By Sid Perkins
Farm-derived nutrients in the Mississippi River that create a huge dead zone in the Gulf of Mexico could be substantially reduced if farmers simply used a little less fertilizer, a new analysis suggests.
When fertilizer-fed algae blooms die and decompose, they sop up much of the oxygen available in the water and create a zone that often has too little dissolved oxygen to support most marine animals. The Gulf of Mexico’s so-called hypoxic zone is an 18,000-square-kilometer region of ocean that stretches westward from the mouth of the Mississippi toward the Texas coast.
The concentration of nitrates appearing in river water at St. Francisville, La., more than doubled between 1960 and 1998, says Gregory F. McIsaac, an environmental scientist at the University of Illinois at Urbana-Champaign. He and his colleagues have analyzed year-to-year trends in river nutrients sampled at St. Francisville, about 50 km upstream of Baton Rouge. The researchers also examined contributing factors such as fertilizer use, automobile and industrial emissions of nitrogen oxides, and lightning and other natural sources of nitrates. The team presents its findings in the Nov. 8 Nature.
In the 1990s, a 1-hectare plot of cropland in the Mississippi River watershed received, on average, about 3 kilograms of nitrate each year from industrial emissions and natural sources. That same plot–about 1.5 times the area of a soccer field–gained about 20 kg from fertilizer, says McIsaac. Much of this nitrate ends up in crops, but about one-fourth of the excess leaches into rivers and is transported to coastal waters. The rest is stored in soil or groundwater or is converted to nitrogen and returned to the atmosphere.
Nitrogen-bearing chemicals are the number-one pollution problem in U.S. coastal waters, says Robert W. Howarth, a biogeochemist at the Marine Biological Laboratory at Woods Hole, Mass. About a third of these coastal areas have been severely degraded by these chemicals, and another third, moderately affected. The Gulf of Mexico hypoxic zone is a “poster child” for this problem, he notes.
McIsaac’s model suggests that if farmers now begin to trim their total use of nitrogen-bearing fertilizers by 12 percent–a change that wouldn’t necessarily reduce crop yields, the researchers contend–the amount of nitrates transported to the Gulf would drop by 33 percent by 2010.
To reach this goal, farmers could apply fertilizer more precisely in the spring and not use the chemicals after harvest in the autumn, says Otto C. Doering III, an agricultural economist at Purdue University in West Lafayette, Ind.
Farmers typically administer about 30 percent more fertilizer than necessary, says Howarth, adding that they view this overapplication as cheap insurance against poor crop yields. Howarth says that the new analysis by McIsaac and his colleagues shows that farmers could rapidly decrease nitrate concentrations in the river without sacrificing crop yields.

• Assigned task 1
Answer these questions using the article on the Gulf of Mexico dead zone:
(a) How large is the Gulf of Mexico's hypoxic zone?
(b) Under McIsaac's model, by how much would the nitrates transported to the Gulf drop by 2010?
(c) According to Howarth, how much more fertilizer than necessary do farmers typically apply?
• Assigned task 2
From the article on the Gulf of Mexico dead zone, write out the passage between "To reach this" and "West Lafayette, Ind.", inclusive, changing "autumn" to "fall".
• Assigned task 3
Name every expert quoted in the article on the Gulf of Mexico dead zone, along with the professional title the article gives each one.

Saved data entries
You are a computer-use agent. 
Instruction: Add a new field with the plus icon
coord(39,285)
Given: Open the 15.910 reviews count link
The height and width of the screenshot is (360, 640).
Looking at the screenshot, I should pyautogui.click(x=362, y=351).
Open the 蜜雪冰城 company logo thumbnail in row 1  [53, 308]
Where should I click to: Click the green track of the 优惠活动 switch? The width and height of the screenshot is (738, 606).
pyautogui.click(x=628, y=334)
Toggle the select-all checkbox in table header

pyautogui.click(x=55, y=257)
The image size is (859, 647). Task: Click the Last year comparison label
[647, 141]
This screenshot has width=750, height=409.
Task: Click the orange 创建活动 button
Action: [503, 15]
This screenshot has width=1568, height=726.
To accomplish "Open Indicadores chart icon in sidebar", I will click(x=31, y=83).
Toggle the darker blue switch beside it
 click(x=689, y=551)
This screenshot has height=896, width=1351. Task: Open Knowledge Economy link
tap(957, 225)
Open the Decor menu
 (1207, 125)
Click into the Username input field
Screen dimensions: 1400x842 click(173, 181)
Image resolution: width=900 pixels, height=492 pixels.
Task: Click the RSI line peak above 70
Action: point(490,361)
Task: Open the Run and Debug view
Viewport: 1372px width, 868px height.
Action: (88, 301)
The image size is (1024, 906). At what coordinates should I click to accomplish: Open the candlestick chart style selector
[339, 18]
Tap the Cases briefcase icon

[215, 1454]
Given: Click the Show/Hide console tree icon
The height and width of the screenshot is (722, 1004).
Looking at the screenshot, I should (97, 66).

• Worked solution 1
(a) 18,000 square kilometers
(b) By 33 percent
(c) About 30 percent more

• Worked solution 2
To reach this goal, farmers could apply fertilizer more precisely in the spring and not use the chemicals after harvest in the fall, says Otto C. Doering III, an agricultural economist at Purdue University in West Lafayette, Ind.

• Worked solution 3
Gregory F. McIsaac, environmental scientist
Robert W. Howarth, biogeochemist
Otto C. Doering III, agricultural economist